De periode na de ingreep

Het moment van ontslag is afhankelijk van uw herstel en zelfstandigheid, maar ligt meestal ongeveer tussen de zes en tien dagen.

Stoelgang
In de periode na de ingreep kan de stoelgang anders zijn dan u gewend was voor de ingreep. Het kan enige tijd duren totdat dit weer stabiel is.

Voeding
De ervaring leert dat patiënten in de periode na de operatie tijd nodig hebben te wennen aan een andere manier van eten in verband met de veranderde anatomie. Tegelijk heeft u als gevolg van de operatie een verhoogde behoefte aan energie en eiwitten. Het zal door een combinatie van factoren een uitdaging zijn om aan deze verhoogde behoefte te voldoen. Daarom krijgt u de periode na de operatie (aanvullend) sondevoeding en zal u bij het opbouwen van de orale intake begeleid worden door de diëtist. Een van de belangrijkste adviezen die u van de diëtist zult krijgen is dat u uw eetpatroon zult moeten indelen naar minimaal 6-8 keer per dag een kleine maaltijd, dit vraagt in de meeste gevallen om een gedragsverandering die tijd kost.

Vermoeidheid
U kunt tijdens en na de behandeling last houden van vermoeidheid.

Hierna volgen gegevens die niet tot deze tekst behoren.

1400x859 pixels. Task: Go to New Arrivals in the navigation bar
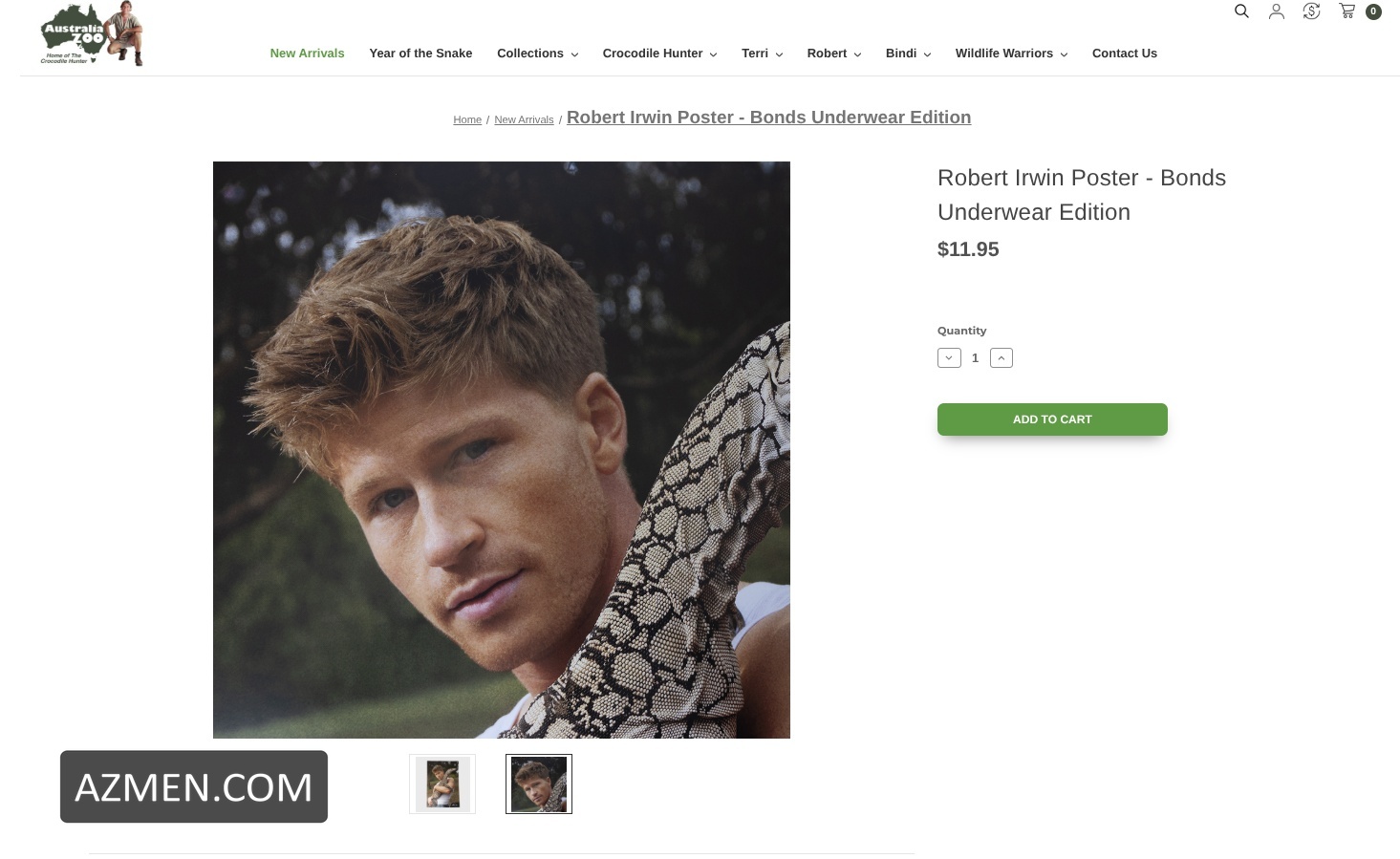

Vermoeidheid wordt veroorzaakt door de behandeling en doordat de conditie afneemt. Het is belangrijk dat u ondanks deze vermoeidheid voldoende blijft bewegen, zodat u in ieder geval uw conditie op peil houdt. Hoeveel beweging goed en gezond is, is afhankelijk van uw startniveau.

Activiteit
Regelmatige lichaamsbeweging is belangrijk voor de opbouw van uw conditie. U kunt uw activiteiten opbouwen op geleide van pijn. Zwemmen mag bij een gesloten wond (de hechtingen moeten dan wel verwijderd zijn). Het tillen van zware voorwerpen wordt gedurende de eerste 6 weken na de operatie afgeraden, zodat de buikwandwond goed kan herstellen.